— Direction —
Give back the material from the line containing "You are a computer-use agent. 1103x446" through the line containing "Looking at the", character for character, including both of those lines.

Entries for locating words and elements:
+ + + + +

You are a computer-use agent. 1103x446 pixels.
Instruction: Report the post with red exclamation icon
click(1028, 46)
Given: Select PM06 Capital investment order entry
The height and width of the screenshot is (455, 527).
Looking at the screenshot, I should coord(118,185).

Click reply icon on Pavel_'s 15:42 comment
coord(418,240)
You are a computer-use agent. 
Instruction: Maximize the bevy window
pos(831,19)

+ + + + +

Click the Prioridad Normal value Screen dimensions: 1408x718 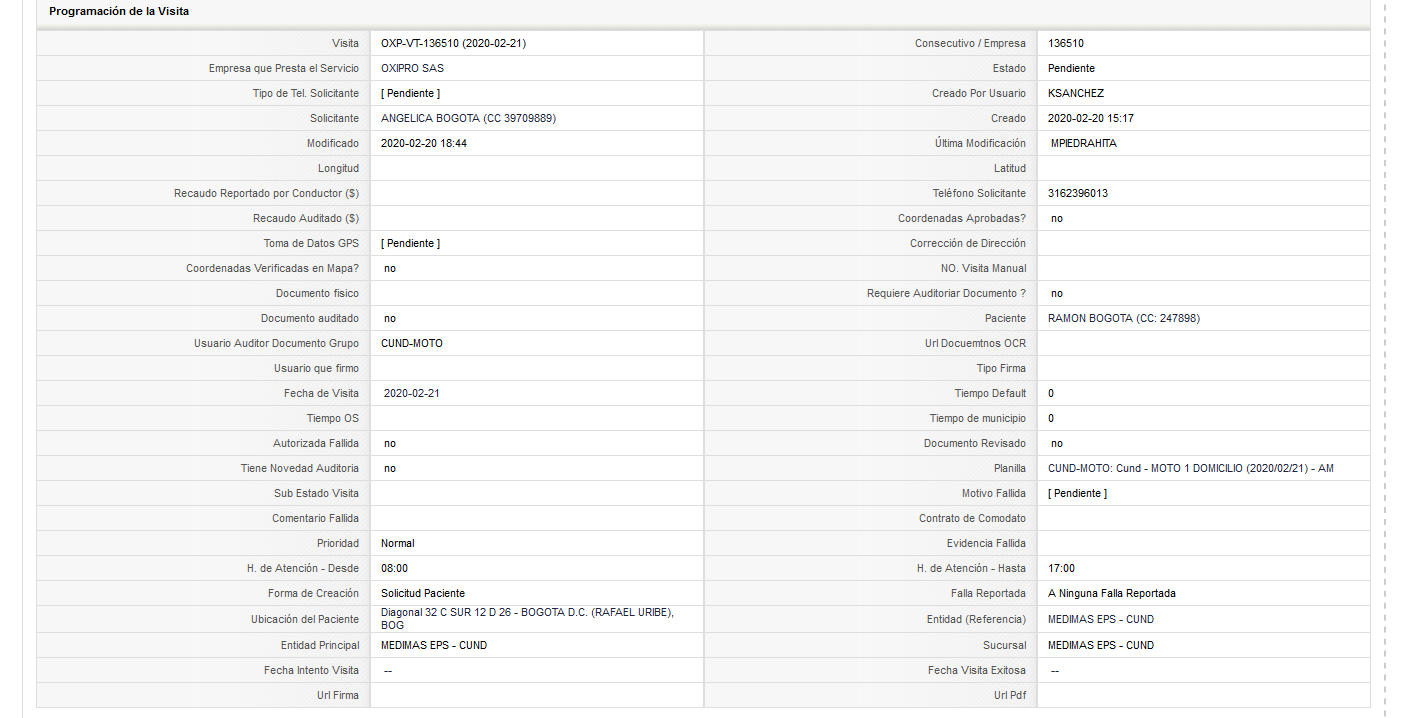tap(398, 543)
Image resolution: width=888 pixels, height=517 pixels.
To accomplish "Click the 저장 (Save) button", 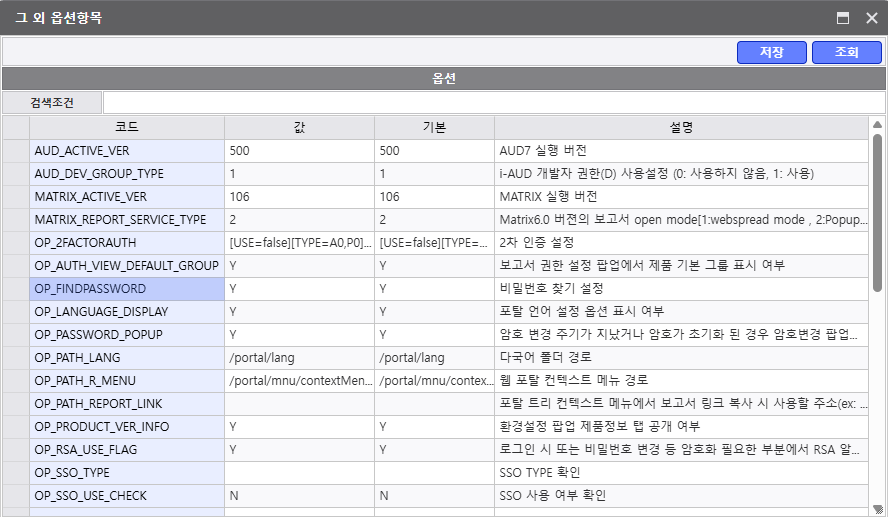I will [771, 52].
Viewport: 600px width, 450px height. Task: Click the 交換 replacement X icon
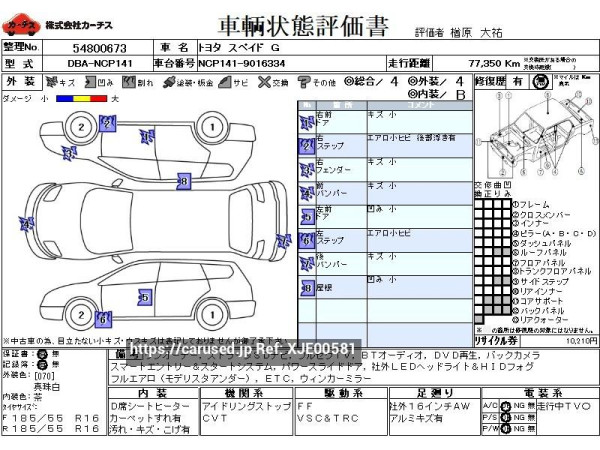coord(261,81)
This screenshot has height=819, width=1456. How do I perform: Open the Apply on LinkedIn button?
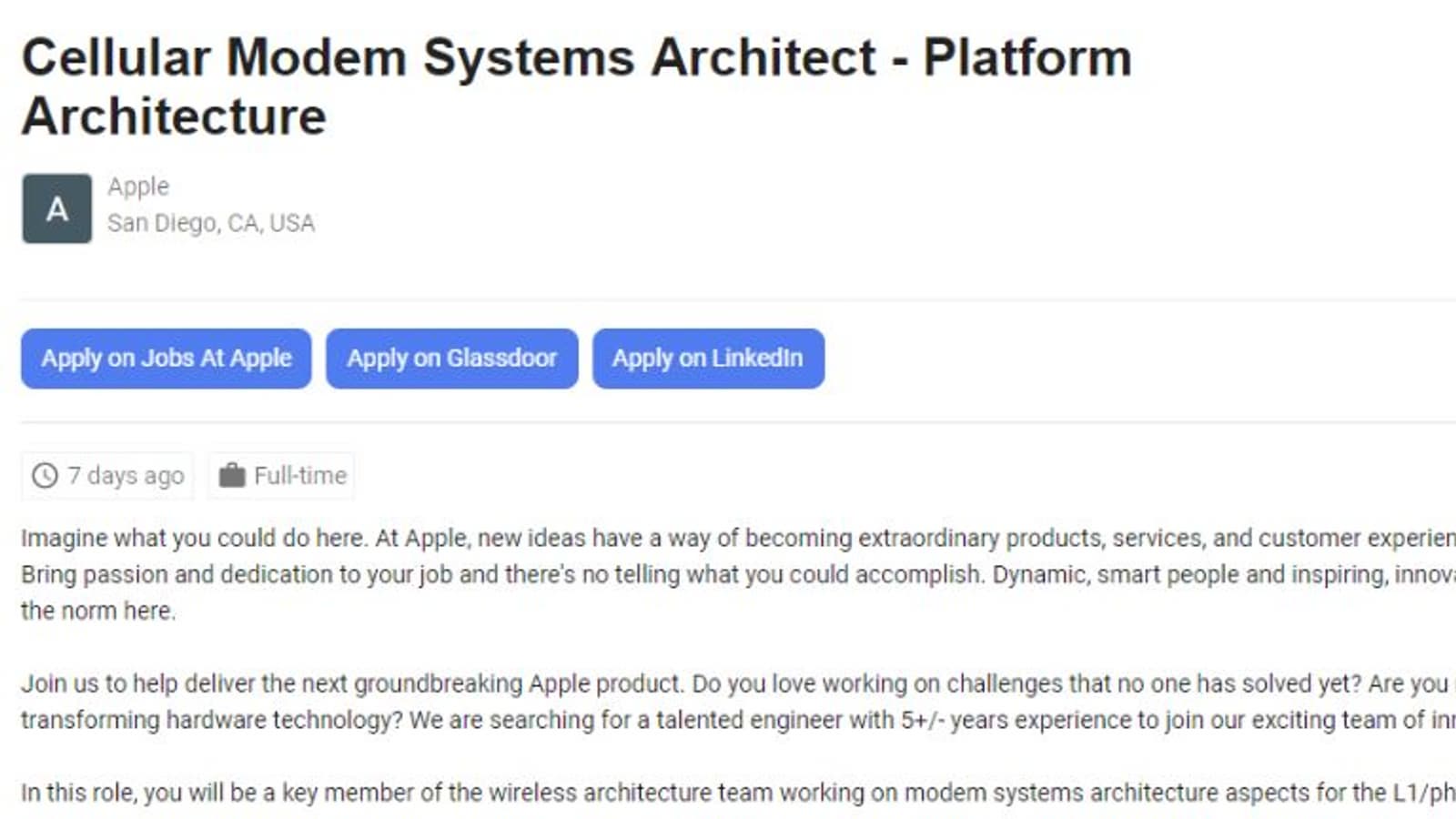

+ + + + +

— Reply —
You are a computer-use agent. 1103x446 pixels.
Instruction: Report the post with red exclamation icon
click(1028, 46)
Given: Select PM06 Capital investment order entry
The height and width of the screenshot is (455, 527).
Looking at the screenshot, I should coord(118,185).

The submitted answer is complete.